▶ Task goal
From the line that includes "Task: Enable disable" to the last line of the records that follow, copy every line exactly and nothing more, omitting pictures.

▶ Material for this exercise

::::

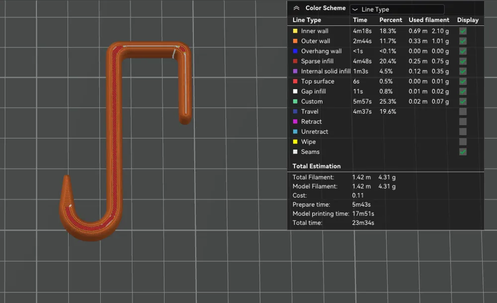Collapse the Color Scheme panel with double-chevron icon
This screenshot has height=303, width=497.
[x=296, y=8]
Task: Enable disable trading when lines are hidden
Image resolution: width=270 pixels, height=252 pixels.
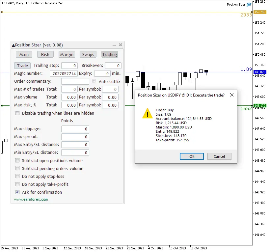Action: tap(17, 113)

::::

▶ Answer to the exercise
Task: Enable disable trading when lines are hidden
Image resolution: width=270 pixels, height=252 pixels.
Action: tap(17, 113)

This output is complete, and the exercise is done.